Requirement »
Provide again, from the entries below, every line from the one containing "华为云魔坊（ModelArts） (266, 2469)" through the one containing "CSDN专区 (733, 2424)", exactly as written, and no other line.
┏━━
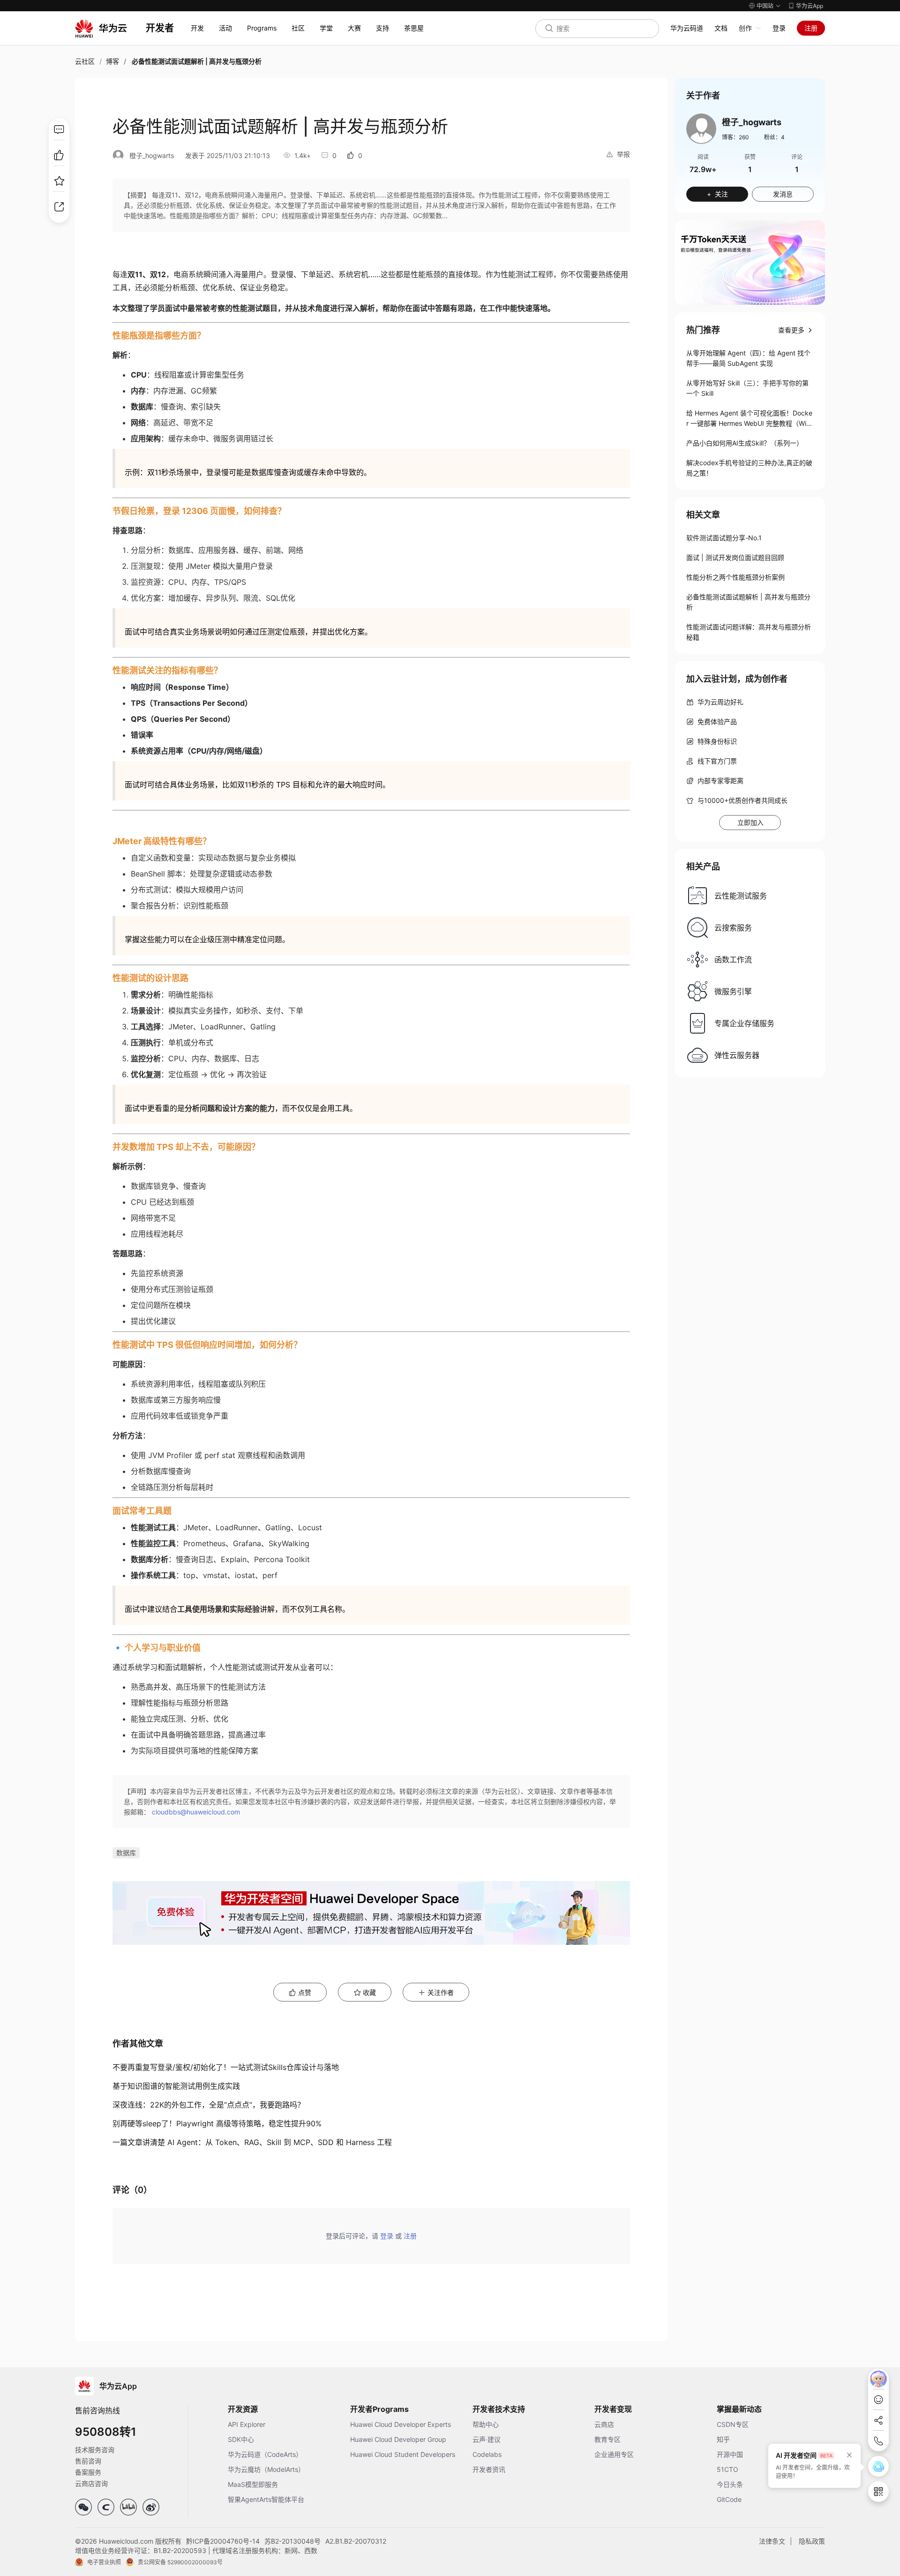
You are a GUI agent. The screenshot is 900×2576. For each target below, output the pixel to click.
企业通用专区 (614, 2454)
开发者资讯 (488, 2469)
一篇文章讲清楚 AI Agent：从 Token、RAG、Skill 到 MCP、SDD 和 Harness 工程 (252, 2142)
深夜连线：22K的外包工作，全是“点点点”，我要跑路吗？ (208, 2104)
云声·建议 (486, 2439)
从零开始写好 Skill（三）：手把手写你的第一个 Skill (747, 388)
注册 (811, 28)
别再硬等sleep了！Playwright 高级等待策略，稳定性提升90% (217, 2123)
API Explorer (246, 2424)
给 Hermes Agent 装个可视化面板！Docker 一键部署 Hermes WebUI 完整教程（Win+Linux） (749, 419)
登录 (779, 28)
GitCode (729, 2499)
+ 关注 (717, 194)
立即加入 (750, 822)
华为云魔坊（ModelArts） (266, 2469)
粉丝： (774, 137)
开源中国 (730, 2454)
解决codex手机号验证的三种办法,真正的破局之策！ (749, 468)
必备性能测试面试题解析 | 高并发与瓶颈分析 (748, 602)
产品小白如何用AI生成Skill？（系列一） (744, 443)
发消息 (783, 194)
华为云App (809, 5)
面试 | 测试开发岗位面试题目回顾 (735, 557)
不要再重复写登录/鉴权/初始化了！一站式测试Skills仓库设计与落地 (225, 2067)
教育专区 (607, 2439)
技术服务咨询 (94, 2450)
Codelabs (487, 2454)
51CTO (727, 2469)
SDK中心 (241, 2439)
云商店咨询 (91, 2483)
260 (744, 137)
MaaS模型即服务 (253, 2484)
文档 (721, 28)
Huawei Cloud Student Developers (402, 2454)
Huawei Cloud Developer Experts (400, 2424)
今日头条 (730, 2484)
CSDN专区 (733, 2424)
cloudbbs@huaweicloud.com (196, 1812)
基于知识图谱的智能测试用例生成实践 (176, 2086)
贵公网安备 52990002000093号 (180, 2562)
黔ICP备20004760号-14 (223, 2541)
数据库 (126, 1853)
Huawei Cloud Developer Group (398, 2439)
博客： (735, 137)
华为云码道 (686, 28)
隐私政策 (812, 2541)
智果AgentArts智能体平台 (266, 2499)
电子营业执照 (104, 2562)
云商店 (604, 2424)
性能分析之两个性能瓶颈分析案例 (735, 577)
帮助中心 (485, 2424)
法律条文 (772, 2541)
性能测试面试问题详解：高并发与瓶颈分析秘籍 (748, 632)
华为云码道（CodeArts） (265, 2454)
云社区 (85, 61)
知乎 (723, 2439)
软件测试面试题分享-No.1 (724, 538)
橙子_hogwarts (151, 155)
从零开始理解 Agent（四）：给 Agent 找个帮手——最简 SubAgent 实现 (748, 358)
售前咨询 (88, 2461)
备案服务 (88, 2472)
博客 (112, 61)
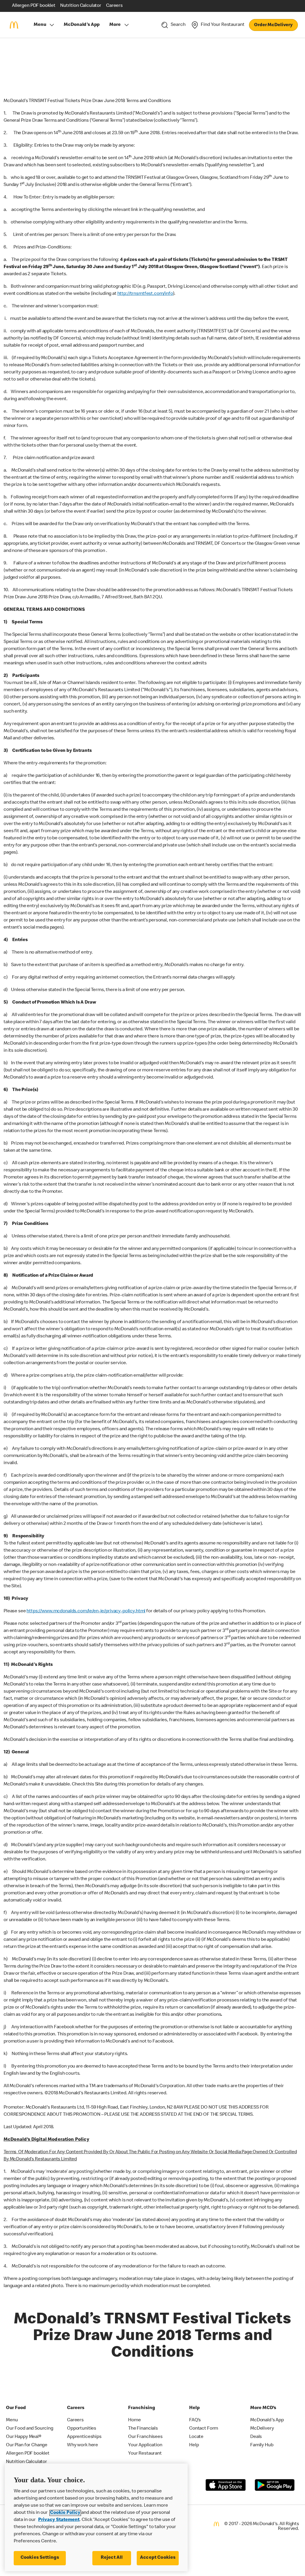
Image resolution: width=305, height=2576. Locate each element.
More (114, 25)
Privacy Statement (59, 2520)
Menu (40, 25)
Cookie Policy (65, 2513)
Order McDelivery (273, 25)
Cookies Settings (40, 2557)
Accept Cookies (157, 2557)
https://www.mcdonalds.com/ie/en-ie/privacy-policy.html (86, 1611)
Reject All (112, 2557)
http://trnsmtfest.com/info (145, 294)
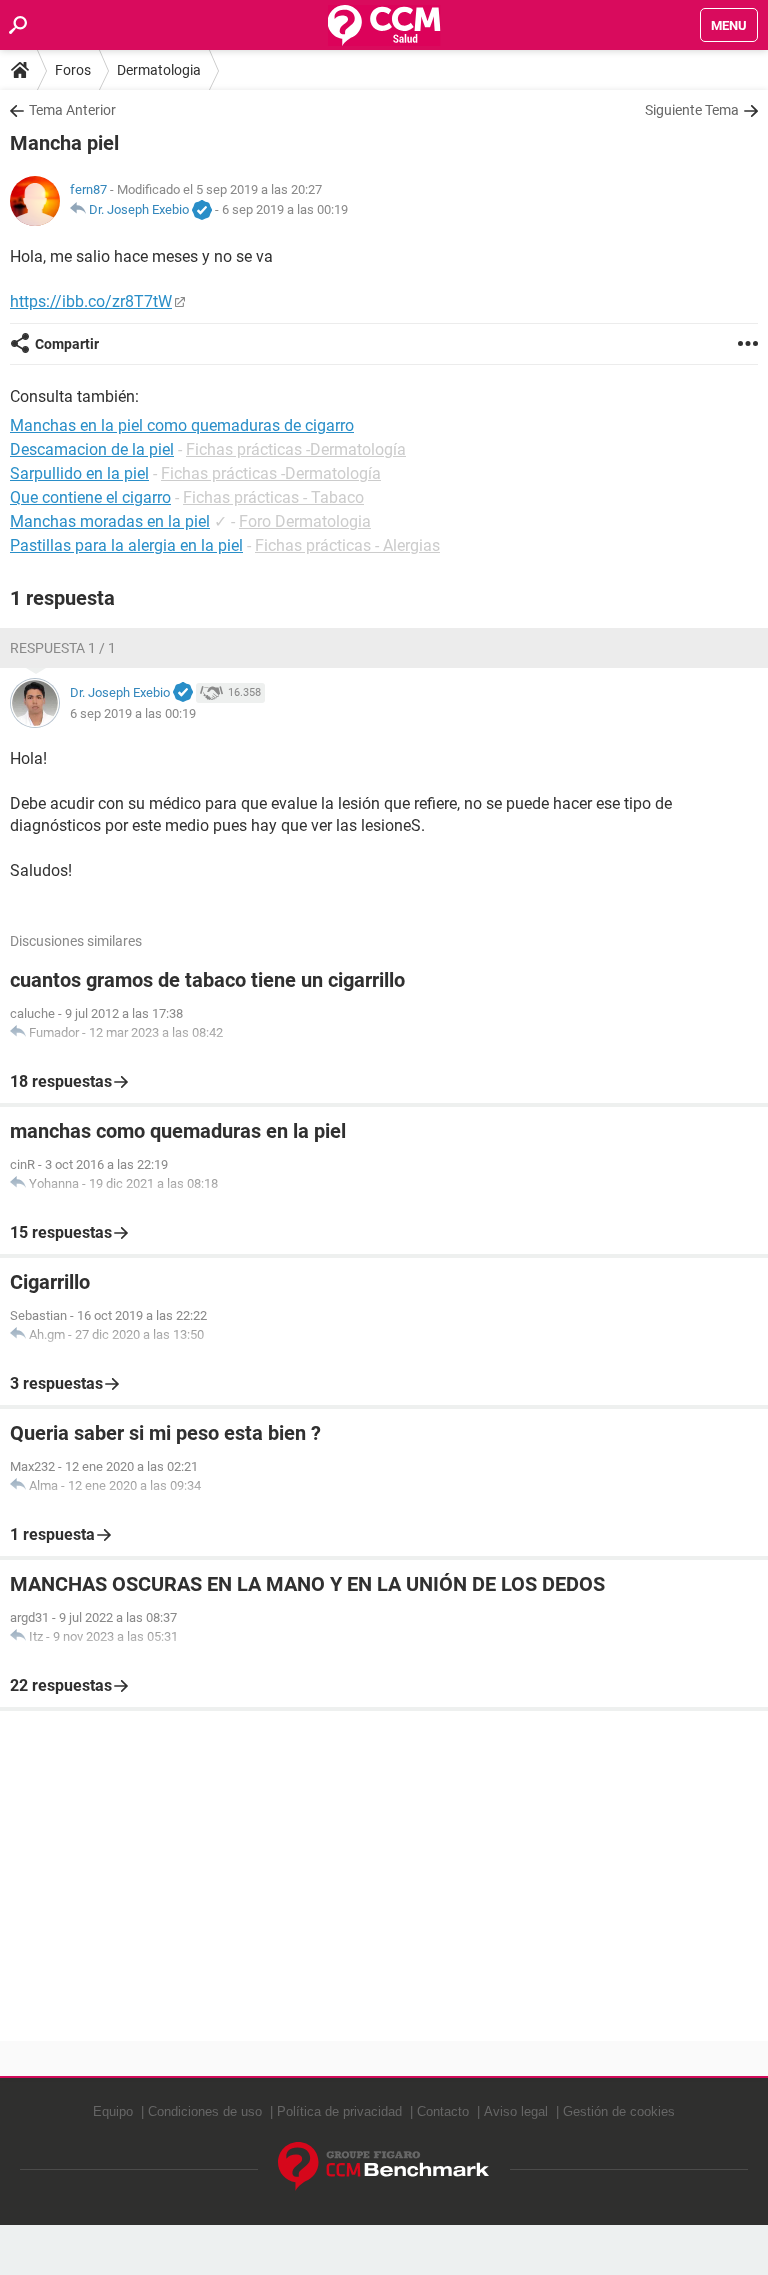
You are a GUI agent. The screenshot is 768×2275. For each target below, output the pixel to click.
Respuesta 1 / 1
┗━━
Answer to the problem »
华为云魔坊（ModelArts） (266, 2469)
粉丝： (774, 137)
开源中国 (730, 2454)
解决codex手机号验证的三种办法,真正的破局之策！ (749, 468)
必备性能测试面试题解析 | 高并发与瓶颈分析 (748, 602)
产品小白如何用AI生成Skill？（系列一） (744, 443)
发消息 (783, 194)
华为云App (809, 5)
面试 | 测试开发岗位面试题目回顾 (735, 557)
不要再重复写登录/鉴权/初始化了！一站式测试Skills仓库设计与落地 (225, 2067)
教育专区 (607, 2439)
技术服务咨询 (94, 2450)
Codelabs (487, 2454)
51CTO (727, 2469)
SDK中心 (241, 2439)
云商店咨询 (91, 2483)
260 (744, 137)
MaaS模型即服务 (253, 2484)
文档 (721, 28)
Huawei Cloud Student Developers (402, 2454)
Huawei Cloud Developer Experts (400, 2424)
今日头条 (730, 2484)
CSDN专区 (733, 2424)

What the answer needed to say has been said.